_What the task requires_
Nothing but a number belongs in the answer: how many lines of the records below contain the string "item".

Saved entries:

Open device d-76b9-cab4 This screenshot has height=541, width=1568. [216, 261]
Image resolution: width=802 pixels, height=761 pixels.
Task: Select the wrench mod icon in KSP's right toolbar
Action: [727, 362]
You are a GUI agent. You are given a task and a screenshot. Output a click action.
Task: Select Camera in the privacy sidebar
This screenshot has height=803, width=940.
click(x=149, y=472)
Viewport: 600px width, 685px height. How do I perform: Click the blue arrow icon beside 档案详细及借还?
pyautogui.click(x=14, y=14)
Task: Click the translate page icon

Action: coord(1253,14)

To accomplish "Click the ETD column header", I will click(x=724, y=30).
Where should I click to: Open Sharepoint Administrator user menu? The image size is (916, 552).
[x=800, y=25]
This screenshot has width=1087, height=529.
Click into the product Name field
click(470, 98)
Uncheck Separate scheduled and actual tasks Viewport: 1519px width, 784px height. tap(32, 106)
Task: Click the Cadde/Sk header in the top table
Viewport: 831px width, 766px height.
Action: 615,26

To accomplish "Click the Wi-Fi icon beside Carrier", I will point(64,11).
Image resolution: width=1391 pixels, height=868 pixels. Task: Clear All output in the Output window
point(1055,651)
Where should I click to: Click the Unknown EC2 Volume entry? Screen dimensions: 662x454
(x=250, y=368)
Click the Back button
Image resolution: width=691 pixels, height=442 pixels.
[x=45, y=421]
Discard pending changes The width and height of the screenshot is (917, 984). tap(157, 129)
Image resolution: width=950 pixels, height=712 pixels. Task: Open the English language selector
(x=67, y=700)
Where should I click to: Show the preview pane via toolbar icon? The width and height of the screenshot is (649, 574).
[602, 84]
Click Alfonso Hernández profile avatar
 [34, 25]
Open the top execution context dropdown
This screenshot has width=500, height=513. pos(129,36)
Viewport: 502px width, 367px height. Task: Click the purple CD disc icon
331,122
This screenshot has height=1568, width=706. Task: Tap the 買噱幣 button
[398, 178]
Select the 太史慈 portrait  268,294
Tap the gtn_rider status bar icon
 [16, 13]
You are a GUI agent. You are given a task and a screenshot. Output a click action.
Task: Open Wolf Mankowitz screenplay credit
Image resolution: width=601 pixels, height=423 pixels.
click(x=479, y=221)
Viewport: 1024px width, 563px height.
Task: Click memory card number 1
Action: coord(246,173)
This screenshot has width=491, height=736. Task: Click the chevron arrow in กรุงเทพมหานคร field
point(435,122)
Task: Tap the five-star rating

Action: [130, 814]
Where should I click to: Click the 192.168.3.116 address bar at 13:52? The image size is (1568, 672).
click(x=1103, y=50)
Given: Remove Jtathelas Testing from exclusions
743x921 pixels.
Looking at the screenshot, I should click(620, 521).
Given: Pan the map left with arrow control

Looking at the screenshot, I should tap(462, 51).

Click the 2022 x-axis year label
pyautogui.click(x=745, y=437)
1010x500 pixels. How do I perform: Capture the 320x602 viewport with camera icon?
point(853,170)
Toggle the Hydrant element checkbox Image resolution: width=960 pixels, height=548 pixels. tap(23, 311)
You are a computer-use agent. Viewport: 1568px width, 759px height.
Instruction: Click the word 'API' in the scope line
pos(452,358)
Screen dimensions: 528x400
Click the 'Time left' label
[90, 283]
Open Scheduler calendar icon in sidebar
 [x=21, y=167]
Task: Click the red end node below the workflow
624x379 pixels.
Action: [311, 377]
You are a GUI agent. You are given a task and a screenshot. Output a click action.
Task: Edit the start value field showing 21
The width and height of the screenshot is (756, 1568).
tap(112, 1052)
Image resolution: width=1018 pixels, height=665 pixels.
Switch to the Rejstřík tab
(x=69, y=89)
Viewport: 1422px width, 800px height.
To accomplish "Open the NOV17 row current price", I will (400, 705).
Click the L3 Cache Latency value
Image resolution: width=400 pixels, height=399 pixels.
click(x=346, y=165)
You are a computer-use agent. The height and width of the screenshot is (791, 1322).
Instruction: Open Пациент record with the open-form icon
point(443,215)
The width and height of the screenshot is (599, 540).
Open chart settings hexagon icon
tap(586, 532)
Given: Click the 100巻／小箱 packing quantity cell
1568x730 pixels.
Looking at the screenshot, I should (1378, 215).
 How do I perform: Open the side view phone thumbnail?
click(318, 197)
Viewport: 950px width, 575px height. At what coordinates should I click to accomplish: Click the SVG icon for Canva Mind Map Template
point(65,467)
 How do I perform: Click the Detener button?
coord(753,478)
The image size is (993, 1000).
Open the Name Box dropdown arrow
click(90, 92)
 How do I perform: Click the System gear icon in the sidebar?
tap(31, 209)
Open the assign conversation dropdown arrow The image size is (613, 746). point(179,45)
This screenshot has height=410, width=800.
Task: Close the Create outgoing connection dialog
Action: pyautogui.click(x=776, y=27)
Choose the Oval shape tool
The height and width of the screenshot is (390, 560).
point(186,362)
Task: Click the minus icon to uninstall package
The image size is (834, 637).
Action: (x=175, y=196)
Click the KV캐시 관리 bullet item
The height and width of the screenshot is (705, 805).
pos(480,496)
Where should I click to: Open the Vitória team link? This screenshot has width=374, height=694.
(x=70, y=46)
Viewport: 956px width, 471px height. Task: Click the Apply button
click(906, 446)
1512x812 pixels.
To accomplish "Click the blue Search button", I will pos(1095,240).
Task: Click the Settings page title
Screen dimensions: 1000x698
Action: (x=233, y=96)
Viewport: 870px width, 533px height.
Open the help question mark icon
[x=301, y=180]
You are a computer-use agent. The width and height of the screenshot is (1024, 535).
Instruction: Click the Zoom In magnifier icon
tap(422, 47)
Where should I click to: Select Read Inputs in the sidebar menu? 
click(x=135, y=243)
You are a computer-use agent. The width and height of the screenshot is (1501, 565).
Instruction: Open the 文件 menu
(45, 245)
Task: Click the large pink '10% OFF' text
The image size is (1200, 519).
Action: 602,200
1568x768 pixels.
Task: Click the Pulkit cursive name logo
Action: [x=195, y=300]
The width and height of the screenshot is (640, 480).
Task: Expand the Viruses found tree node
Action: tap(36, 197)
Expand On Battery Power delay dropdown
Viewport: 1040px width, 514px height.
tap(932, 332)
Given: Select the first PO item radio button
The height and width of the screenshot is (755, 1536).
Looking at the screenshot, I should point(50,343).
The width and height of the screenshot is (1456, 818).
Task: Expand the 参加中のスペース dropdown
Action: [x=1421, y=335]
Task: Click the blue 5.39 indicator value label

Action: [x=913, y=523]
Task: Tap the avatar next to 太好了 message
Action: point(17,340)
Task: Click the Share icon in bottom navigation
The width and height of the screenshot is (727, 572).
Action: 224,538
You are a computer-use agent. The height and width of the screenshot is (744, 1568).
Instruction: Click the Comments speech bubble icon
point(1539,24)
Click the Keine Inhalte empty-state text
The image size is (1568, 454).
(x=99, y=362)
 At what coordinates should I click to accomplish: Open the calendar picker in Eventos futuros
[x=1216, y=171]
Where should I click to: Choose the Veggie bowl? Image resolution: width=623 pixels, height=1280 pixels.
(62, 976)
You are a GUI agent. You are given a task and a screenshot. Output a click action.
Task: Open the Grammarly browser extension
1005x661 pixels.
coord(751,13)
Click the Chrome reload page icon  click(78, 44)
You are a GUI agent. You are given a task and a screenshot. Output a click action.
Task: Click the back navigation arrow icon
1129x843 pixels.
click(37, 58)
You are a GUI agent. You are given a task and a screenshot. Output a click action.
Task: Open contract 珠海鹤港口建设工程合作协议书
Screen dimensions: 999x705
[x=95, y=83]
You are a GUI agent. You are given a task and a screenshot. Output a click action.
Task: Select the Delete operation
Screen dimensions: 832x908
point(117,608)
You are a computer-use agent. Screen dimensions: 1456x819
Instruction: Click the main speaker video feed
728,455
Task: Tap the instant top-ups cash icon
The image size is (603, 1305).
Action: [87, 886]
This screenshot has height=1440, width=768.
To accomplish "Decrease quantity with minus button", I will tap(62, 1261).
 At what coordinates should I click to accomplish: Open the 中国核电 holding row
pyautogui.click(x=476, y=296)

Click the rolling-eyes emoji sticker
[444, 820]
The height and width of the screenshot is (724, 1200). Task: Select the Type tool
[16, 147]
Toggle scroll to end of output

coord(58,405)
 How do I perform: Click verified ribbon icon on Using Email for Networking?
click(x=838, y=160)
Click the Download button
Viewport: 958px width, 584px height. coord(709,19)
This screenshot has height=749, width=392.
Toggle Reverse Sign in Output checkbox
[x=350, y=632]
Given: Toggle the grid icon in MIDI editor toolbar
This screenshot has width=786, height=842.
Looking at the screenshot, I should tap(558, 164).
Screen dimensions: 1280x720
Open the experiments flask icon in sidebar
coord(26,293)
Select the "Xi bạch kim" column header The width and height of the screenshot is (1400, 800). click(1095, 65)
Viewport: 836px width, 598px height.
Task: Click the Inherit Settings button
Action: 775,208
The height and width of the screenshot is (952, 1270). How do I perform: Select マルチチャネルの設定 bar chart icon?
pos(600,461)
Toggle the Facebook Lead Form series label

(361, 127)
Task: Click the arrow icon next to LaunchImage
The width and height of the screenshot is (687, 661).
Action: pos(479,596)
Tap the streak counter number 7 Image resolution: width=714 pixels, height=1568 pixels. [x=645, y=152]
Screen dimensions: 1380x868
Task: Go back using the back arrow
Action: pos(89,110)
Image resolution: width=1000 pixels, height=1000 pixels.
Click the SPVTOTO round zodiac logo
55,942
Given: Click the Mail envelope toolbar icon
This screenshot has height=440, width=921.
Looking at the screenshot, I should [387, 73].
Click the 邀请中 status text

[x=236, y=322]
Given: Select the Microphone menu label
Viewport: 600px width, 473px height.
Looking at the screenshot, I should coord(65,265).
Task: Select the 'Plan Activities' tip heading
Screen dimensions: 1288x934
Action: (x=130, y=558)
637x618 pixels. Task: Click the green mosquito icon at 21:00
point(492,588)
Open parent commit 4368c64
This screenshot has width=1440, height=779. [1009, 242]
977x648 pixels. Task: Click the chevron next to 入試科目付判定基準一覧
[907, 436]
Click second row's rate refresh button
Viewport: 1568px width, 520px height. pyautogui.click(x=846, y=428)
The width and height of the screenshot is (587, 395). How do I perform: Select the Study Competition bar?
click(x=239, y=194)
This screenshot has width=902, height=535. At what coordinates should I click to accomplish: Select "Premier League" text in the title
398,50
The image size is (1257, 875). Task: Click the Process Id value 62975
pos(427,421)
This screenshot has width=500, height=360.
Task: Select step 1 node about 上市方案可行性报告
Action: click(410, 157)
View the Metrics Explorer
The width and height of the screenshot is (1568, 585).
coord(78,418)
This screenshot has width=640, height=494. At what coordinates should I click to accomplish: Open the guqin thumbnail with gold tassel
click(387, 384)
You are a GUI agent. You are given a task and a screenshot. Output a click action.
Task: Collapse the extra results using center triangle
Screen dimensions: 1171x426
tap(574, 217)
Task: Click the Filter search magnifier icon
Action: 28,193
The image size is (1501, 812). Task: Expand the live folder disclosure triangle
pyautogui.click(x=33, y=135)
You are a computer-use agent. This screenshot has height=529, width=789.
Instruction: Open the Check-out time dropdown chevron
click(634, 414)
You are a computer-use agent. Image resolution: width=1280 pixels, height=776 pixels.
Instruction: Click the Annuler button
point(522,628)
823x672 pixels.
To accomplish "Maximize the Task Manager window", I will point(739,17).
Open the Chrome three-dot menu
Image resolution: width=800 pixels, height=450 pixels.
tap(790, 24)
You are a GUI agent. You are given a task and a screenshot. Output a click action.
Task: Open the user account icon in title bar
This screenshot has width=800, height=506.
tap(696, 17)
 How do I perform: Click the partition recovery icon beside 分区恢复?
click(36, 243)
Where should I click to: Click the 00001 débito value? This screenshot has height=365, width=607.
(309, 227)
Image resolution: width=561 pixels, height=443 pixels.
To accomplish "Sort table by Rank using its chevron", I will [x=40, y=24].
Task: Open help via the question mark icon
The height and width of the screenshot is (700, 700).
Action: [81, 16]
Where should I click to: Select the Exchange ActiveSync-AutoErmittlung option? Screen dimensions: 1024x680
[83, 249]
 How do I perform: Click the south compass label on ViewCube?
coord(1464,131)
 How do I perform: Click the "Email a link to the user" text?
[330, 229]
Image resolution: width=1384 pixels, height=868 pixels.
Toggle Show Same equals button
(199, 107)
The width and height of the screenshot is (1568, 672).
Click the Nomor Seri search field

_Answer area_
2